REQUIREMENT » Filter this data down to the lines that hold "badge", and copy them.

___ RECORD EXCERPTS

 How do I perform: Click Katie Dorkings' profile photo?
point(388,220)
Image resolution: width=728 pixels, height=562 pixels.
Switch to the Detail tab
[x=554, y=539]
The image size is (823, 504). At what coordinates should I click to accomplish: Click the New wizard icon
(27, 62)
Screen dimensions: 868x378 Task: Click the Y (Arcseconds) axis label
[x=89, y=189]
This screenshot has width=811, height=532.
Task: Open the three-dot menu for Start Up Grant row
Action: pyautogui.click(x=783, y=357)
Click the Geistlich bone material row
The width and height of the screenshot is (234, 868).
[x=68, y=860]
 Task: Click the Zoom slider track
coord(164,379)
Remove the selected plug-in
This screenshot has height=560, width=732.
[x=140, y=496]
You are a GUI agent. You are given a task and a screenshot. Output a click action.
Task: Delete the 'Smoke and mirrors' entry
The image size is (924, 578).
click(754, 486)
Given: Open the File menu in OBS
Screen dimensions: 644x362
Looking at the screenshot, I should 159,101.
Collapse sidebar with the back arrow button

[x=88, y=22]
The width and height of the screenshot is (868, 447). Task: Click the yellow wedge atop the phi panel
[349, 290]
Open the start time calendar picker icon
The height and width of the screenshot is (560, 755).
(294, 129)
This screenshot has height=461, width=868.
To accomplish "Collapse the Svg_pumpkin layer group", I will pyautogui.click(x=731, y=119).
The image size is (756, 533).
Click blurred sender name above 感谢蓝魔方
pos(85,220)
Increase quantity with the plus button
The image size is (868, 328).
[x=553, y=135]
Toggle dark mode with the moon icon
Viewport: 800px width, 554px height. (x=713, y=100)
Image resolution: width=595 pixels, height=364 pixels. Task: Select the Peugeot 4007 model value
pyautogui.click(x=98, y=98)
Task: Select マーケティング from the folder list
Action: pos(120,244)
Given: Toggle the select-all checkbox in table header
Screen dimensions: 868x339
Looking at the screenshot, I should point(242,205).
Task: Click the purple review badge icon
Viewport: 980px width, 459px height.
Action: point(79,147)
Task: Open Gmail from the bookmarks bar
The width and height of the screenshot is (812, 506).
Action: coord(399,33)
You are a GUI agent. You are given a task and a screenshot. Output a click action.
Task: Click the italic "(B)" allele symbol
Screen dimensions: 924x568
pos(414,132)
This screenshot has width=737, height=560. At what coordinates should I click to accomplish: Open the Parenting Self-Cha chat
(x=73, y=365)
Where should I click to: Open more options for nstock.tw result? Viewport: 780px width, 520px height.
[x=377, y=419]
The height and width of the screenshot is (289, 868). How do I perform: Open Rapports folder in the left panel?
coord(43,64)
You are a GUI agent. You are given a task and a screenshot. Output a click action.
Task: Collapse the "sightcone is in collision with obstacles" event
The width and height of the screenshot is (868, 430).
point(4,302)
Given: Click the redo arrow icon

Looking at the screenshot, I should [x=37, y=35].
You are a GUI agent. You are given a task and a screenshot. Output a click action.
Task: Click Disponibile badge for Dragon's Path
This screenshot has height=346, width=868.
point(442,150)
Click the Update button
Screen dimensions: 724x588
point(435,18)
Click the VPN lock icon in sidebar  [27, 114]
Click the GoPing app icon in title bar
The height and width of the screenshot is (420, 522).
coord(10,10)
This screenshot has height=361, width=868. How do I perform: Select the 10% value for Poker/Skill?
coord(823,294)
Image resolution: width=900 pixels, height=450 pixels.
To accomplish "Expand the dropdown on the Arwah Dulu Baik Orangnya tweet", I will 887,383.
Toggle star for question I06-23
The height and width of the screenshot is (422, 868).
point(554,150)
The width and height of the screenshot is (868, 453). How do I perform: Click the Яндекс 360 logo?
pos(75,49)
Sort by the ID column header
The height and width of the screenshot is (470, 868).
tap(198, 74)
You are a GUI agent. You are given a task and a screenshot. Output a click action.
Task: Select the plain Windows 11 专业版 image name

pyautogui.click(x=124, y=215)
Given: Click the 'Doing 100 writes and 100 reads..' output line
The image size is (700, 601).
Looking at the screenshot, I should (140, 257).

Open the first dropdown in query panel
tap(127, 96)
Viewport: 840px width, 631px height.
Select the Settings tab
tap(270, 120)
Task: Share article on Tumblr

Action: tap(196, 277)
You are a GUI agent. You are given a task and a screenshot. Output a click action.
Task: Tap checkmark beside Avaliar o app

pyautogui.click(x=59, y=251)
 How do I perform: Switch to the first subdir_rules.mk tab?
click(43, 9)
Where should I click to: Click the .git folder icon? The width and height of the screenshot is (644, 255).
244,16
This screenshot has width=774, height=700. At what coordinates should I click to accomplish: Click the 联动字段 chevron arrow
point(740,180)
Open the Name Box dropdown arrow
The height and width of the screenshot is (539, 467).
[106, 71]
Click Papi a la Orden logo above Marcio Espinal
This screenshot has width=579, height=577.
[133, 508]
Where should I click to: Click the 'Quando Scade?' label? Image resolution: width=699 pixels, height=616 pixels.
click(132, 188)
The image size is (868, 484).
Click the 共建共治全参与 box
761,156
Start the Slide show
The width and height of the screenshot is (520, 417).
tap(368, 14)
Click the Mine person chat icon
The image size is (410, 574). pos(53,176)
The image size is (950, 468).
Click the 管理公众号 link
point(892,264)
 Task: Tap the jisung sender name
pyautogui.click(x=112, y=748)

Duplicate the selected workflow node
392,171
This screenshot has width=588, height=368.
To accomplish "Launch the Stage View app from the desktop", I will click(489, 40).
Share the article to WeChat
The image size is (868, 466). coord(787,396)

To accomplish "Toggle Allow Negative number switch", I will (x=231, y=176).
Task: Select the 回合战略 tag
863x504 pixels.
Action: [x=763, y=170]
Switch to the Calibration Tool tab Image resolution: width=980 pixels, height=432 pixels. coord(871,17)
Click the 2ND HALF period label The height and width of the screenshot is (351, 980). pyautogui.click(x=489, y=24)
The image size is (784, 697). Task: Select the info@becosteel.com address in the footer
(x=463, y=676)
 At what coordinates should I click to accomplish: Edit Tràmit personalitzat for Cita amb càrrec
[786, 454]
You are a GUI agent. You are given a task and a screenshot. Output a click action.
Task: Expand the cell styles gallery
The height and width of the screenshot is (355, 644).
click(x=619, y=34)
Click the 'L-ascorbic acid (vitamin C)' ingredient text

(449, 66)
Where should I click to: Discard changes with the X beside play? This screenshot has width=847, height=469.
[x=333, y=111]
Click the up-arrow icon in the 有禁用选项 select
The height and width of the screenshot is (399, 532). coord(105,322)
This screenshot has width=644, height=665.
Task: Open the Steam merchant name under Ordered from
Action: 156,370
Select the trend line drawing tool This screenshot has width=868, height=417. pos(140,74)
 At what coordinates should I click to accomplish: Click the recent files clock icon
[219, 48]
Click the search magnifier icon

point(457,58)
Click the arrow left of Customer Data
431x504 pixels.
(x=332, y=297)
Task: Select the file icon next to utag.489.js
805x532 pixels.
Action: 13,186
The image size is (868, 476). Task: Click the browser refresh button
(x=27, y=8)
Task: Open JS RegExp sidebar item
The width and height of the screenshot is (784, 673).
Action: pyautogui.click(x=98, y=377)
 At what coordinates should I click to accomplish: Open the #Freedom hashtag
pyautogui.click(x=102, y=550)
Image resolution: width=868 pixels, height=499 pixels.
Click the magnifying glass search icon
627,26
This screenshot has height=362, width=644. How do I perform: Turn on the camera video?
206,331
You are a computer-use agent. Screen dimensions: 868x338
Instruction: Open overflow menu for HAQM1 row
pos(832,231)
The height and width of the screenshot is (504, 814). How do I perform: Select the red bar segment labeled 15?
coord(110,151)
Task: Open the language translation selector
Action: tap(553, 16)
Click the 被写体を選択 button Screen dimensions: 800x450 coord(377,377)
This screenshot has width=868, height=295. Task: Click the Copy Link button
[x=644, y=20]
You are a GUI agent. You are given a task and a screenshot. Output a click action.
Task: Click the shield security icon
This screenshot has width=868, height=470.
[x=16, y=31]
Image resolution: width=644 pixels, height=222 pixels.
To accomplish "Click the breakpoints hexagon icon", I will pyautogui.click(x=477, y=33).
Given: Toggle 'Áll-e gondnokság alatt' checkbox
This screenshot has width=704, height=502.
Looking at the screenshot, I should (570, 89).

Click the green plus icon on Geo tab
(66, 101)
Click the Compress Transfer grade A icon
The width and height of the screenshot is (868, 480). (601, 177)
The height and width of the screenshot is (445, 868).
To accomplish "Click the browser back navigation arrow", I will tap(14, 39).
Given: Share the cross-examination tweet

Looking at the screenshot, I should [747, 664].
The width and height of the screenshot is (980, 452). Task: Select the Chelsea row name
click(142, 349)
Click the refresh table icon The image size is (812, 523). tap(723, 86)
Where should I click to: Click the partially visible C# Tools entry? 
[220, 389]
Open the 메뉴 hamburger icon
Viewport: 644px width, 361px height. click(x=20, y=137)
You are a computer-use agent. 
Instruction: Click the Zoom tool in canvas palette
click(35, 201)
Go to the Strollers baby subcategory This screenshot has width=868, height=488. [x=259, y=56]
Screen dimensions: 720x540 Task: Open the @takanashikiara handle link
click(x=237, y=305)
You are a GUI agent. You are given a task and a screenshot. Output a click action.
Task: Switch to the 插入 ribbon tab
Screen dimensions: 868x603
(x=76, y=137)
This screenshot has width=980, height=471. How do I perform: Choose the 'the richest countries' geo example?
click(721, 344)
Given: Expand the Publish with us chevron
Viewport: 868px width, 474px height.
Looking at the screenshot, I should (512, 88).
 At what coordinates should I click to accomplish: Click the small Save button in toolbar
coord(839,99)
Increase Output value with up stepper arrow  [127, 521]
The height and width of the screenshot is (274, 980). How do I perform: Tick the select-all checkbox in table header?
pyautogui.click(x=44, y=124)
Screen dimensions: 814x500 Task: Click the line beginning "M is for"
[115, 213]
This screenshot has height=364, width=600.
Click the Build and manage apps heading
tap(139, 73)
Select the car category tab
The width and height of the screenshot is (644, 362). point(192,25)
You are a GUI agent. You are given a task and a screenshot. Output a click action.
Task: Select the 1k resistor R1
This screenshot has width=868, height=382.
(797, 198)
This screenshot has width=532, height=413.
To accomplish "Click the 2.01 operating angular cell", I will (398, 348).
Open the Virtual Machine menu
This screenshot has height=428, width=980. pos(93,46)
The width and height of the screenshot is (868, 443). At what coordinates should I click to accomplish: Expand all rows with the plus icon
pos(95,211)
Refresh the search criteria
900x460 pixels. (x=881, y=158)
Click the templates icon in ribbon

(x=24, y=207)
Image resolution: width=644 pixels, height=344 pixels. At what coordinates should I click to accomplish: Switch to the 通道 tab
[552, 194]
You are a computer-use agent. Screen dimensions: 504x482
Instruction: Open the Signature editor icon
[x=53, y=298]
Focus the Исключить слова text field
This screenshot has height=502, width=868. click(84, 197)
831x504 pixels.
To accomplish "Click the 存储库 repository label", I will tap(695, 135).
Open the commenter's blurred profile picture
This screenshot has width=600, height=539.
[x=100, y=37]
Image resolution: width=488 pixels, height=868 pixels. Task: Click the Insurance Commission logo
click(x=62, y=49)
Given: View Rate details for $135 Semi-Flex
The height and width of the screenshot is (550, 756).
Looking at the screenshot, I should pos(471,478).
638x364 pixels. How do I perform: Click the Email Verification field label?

______

EXPECTED ANSWER »
Task: Click the purple review badge icon
Task: Click Disponibile badge for Dragon's Path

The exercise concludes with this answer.